* **WHAT THIS TASK INVOLVES**: Drop every picture. Return the rest of the entries exactly.

[[ GIVEN DATA, beginning ]]

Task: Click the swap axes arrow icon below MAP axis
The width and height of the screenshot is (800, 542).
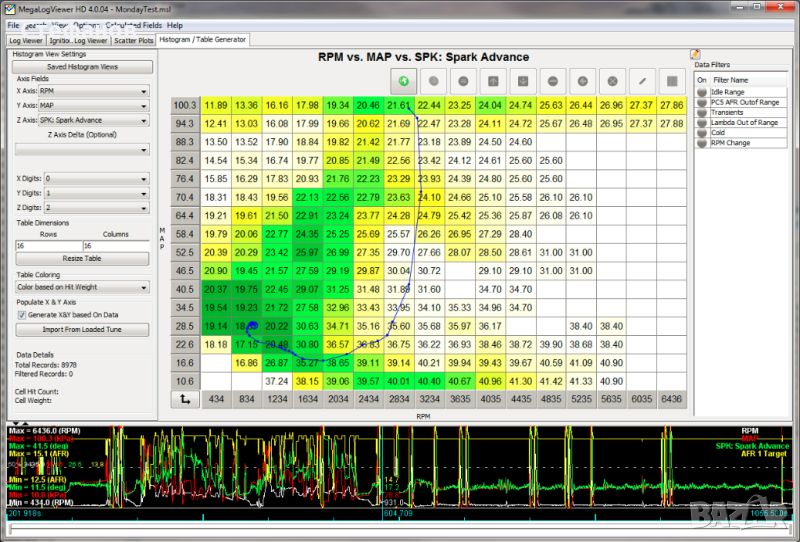Action: pyautogui.click(x=185, y=399)
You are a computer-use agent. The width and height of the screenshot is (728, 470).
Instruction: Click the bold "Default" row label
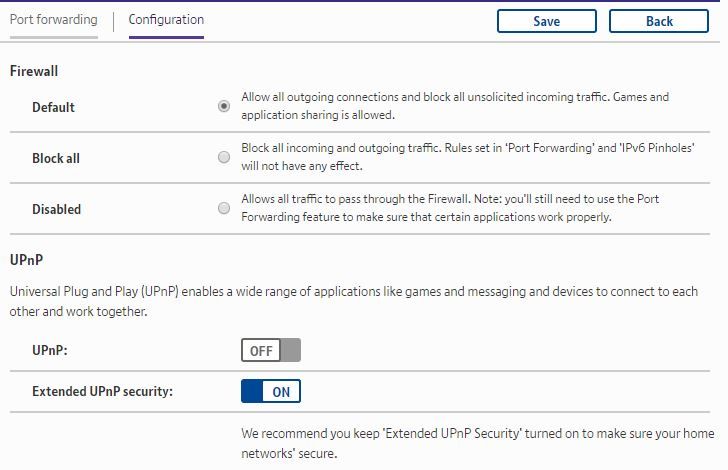(x=53, y=107)
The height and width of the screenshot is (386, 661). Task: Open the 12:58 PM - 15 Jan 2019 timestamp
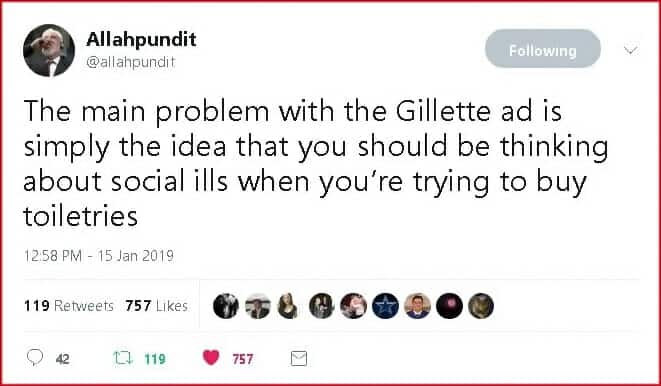99,256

[[ GIVEN DATA, end ]]

* **RESULT FOR THIS TASK**:
Task: Click the swap axes arrow icon below MAP axis
The width and height of the screenshot is (800, 542).
Action: pyautogui.click(x=185, y=399)
You are a computer-use agent. The width and height of the screenshot is (728, 470).
Instruction: Click the bold "Default" row label
(x=53, y=107)
The height and width of the screenshot is (386, 661). Task: Open the 12:58 PM - 15 Jan 2019 timestamp
99,256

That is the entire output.